The video game “Fallout” is finally available this week on Amazon’s streaming platform. But is it necessary to know the universe before embarking on the series?
Subscribers of Prime Video can finally discover one of the most anticipated series of the year 2024. This Thursday, April 11, fallout is released on the Amazon platform. This 8-episode series adapts the universe of the video game license from Black Isle Studios, which was released in 1997 on PC. Since then, several other episodes have seen the light of day, some by Bethesda Softworks studios, and have enjoyed great success within the gaming community. The last, Fallout 76was released in 2018. This means that the series is awaited by fans.

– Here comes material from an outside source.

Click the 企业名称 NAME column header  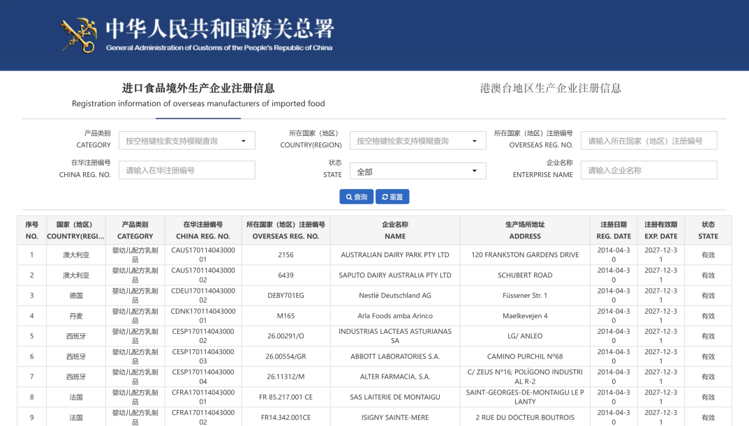[x=395, y=230]
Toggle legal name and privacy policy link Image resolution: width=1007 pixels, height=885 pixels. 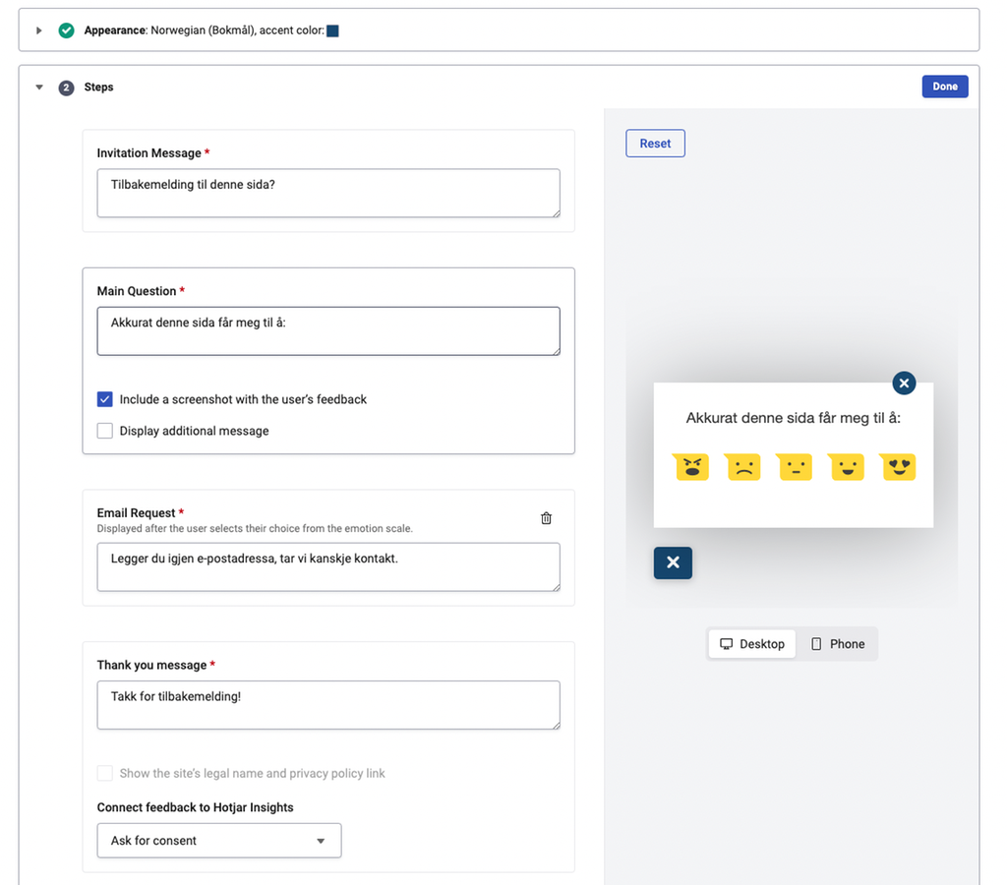(104, 773)
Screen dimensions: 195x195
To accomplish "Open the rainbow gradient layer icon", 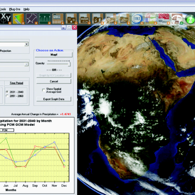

But don’t panic if you’re not familiar with the world of fallout : we saw the first episode without having played the games before, and the series remains quite accessible, even if you are a newbie. And for good reason, the plot takes place in the post-apocalyptic universe and has retained its singular tone (and its characteristic black humor) to follow the adventures of new characters, so much so that the exhibition allows you to perfectly understand the issues. Conversely, those who know video games well will be able to have fun spotting the winks and references.
A post-apocalyptic universe
Let us remember, however, that the original video game takes place in a post-apocalyptic world, two hundred years after a nuclear war. Two worlds oppose each other, the inhabitants of the Vault, who took refuge in bunkers, forced to return to the surface, in what we now call the “wastelands”, a particularly hostile irradiated world.
Prime Video subscribers follow the journey of three characters in particular: Lucy, an idealistic inhabitant of the Vault, returns to the surface to save her father; Maximus, a soldier in the militaristic faction of the Brotherhood of Steel, seeks to bring order; and the enigmatic Ghoul, a mysterious and ambiguous bounty hunter who has survived 200 years in this post-nuclear world.
Series fallout brings together in the cast well-known faces from the small and big screen, such as Ella Purnell (Yellowjackets), Walton Goggins (The eight bastards), Kyle MacLachlan (Twin Peaks or Aaron Moten (Emancipation). The series is directed in part by Jonathan Nolan, to whom we owe Westworld, and created by Geneva Robertson-Dworet and Graham Wagner. All eight episodes are available in full on Prime Video.